→ Text section

Of course I am aware there is a possible downside to capitalism, which are generally losses or inability to pay back loans. Everybody makes mistakes and everybody needs to be helped get up off the floor. Other countries do this-is this another thing that works perfectly well elsewhere but does not work here?  Perhaps you think he should be flogged in public for his failure? That would be pay back for living it up? Yep-public floggings and humiliation of failed borrowers would certainly deter future recklessness. Problem solved! 

As a tax payer I have no right to be a person of interest in every action or decision that goes on in bailed out banks. Nor have you. Banks could not function with that level of scrutiny.

We have no right to be judge and jury as to what our taxes are spent on either.  We all have to hope that they are spent in the best interest of all concerned! If that does not happen there are PAC to investigate this.

I fail to grasp what it is about this man that irks you so much! He does not deserve to have you second guess his actions when he had money or indeed what his circumstances are now. Unless he owes you money, his life and finances are not your concern.


----------



## Delboy

Luternau said:


> Of course I am aware there is a possible downside to capitalism, which are generally losses or inability to pay back loans. Perhaps you think he should be flogged in public for his failure?
> 
> As a tax payer I have no right to be a person of interest in every action:decision that goes on in bailed out banks. Nor have you.
> 
> We have no right to be judge and jury as to what our taxes are spent on either.  We all have to hope that they are spent in the best interest of all concerned! If that does not happen there are PAC to investigate this.
> 
> I fail to grasp what it is about this one man irks you so much! He does not deserve to have you second guess his actions when he had money or indeed what his circumstances are now. Unless he owes you money, his life and finances are not your concern.



I have no real interest in this person at all and he has come across my radar a few times over the past 2 years...but he puts himself in the media in front of everyone, he writes a book outlining his story, he sets up a group to 'advise' people on mortgage debt.
So he's out there in the public. It's you who seems intent on defending him no matter what detail is provided on here or in the public domain. But thats your right.

I find your arguments a bit emotive and nonsensical to be honest. I'm 2nd guessing nothing....I base my point of view on facts while you seem to be going on generalities about everyone doing their own thing and worrying about no one else, etc.

Never the twain shall meet so I'll leave it there on this one with you


----------



## Luternau

Tha's fine Delboy. I was not going to add anymore.

→ Problems
A - According to the forum thread, what did Delboy say the man set up?
B - Please copy out the forum thread word for word between "I have no real" and "thats your right.", inclusive.
C - Write the next part of the forum thread, picking up after its final line.

→ Records shown

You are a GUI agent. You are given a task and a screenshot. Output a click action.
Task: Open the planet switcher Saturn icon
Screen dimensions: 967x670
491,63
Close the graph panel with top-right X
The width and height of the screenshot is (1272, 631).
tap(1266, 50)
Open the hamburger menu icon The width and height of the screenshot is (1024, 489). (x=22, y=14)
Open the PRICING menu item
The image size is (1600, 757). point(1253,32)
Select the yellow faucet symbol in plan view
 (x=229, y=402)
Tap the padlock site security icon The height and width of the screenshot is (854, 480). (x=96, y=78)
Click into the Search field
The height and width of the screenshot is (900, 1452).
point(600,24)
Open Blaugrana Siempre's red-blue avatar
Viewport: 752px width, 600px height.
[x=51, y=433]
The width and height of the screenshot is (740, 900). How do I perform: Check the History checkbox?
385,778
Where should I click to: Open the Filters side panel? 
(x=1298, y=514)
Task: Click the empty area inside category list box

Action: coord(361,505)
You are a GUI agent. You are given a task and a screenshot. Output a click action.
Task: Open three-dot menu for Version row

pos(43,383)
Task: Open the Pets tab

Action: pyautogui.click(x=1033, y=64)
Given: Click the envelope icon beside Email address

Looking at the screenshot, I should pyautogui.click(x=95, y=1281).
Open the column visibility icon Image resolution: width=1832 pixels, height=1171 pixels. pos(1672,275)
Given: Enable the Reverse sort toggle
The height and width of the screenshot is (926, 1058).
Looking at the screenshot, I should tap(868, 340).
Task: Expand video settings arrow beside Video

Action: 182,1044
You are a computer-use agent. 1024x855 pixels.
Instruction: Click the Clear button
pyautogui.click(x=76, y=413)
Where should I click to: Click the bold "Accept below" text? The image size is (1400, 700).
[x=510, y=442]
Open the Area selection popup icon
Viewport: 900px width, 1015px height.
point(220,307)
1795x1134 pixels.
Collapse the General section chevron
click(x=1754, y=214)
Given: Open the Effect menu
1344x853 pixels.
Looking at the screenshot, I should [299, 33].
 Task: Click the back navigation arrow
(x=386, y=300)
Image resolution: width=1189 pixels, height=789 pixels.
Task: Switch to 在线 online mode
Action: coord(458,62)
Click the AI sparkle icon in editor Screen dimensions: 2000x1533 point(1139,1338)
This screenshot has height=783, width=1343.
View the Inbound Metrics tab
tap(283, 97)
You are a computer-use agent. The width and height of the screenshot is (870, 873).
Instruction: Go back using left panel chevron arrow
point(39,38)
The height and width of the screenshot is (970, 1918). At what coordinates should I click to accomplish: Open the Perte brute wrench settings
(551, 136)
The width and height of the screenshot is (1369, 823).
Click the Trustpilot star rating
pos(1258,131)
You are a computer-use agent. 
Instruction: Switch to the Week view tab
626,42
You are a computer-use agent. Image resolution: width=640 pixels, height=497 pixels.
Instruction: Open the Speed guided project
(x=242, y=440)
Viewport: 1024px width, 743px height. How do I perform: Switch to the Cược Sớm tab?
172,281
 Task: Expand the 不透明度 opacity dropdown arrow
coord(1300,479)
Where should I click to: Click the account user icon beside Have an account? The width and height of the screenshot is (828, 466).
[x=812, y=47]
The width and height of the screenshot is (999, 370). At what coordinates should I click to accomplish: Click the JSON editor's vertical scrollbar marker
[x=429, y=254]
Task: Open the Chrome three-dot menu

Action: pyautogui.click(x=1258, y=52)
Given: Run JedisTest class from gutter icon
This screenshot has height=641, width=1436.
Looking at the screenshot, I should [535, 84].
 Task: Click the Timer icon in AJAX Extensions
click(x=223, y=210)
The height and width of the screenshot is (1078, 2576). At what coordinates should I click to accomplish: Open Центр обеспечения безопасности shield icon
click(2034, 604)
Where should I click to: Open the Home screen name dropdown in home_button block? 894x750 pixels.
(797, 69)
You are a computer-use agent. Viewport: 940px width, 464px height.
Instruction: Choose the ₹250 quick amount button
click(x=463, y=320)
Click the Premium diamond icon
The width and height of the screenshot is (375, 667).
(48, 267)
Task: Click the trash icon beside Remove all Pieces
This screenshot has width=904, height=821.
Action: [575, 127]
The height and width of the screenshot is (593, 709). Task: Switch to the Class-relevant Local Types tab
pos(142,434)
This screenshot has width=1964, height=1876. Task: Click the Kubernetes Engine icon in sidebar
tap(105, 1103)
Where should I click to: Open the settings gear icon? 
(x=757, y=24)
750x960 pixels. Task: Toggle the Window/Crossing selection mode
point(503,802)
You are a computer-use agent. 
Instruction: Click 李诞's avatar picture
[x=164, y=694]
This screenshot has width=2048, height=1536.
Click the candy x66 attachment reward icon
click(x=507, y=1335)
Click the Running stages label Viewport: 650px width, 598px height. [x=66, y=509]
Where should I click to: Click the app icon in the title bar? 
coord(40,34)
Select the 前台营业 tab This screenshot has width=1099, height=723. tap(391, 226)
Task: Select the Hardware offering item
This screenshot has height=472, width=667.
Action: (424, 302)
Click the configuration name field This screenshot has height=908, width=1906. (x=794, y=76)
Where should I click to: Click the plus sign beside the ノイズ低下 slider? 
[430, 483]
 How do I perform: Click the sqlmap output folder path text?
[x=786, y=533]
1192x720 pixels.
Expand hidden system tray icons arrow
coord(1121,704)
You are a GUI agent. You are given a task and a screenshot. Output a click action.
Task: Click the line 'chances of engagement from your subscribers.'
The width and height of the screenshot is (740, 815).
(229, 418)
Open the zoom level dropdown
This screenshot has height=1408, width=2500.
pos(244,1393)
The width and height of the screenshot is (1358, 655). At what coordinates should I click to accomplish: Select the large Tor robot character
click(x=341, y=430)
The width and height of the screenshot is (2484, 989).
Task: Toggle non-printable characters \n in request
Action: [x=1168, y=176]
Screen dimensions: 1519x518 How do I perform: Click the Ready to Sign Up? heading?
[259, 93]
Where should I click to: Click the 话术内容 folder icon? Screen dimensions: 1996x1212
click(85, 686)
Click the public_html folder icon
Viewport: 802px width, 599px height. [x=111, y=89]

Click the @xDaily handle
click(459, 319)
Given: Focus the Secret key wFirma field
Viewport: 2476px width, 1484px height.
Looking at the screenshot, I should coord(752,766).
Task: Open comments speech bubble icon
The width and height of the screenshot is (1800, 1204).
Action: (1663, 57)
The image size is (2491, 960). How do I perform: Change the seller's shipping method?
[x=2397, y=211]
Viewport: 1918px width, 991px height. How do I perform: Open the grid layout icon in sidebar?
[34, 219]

→ In response
A - A group to 'advise' people on mortgage debt.

B -
I have no real interest in this person at all and he has come across my radar a few times over the past 2 years...but he puts himself in the media in front of everyone, he writes a book outlining his story, he sets up a group to 'advise' people on mortgage debt.
So he's out there in the public. It's you who seems intent on defending him no matter what detail is provided on here or in the public domain. But thats your right.

C -
Up to last week, I had never heard of this guy. Not being emotive- I am just tired of the pettiness about debts that seems to be so prevalent now. Debts have to be forgiven if we are to move on as a society/economy. In the process, some people who dont deserve forgiveness will get it, but that's life.


----------



## Dermot

Quote from Luternau. "In the process, some people who dont deserve forgiveness will get it, but that's life."

That is one of my concerns and I would love to see a provision inserted in the insolvency legislation to revisit the original write down where it is subsequently found that people who have availed of write downs "magically" have recovered in subsequent years. There should be specific and significant penalties inserted in this legislation where it is found that there was not full disclosure at the outset.


----------



## Luternau

As far as I can recall there is a provision for the banks to apply for extension on period of PIA or Bankrupcy etc if the means of those improves dramatically or they have hidden money/assets. 
Added: Private deals with banks are not subject to the new insolvency schemes.


----------



## Brendan Burgess

The bankruptcy period of 3 years can be extended, to 8 I  think, if the bankrupt was found to have not disclosed assets.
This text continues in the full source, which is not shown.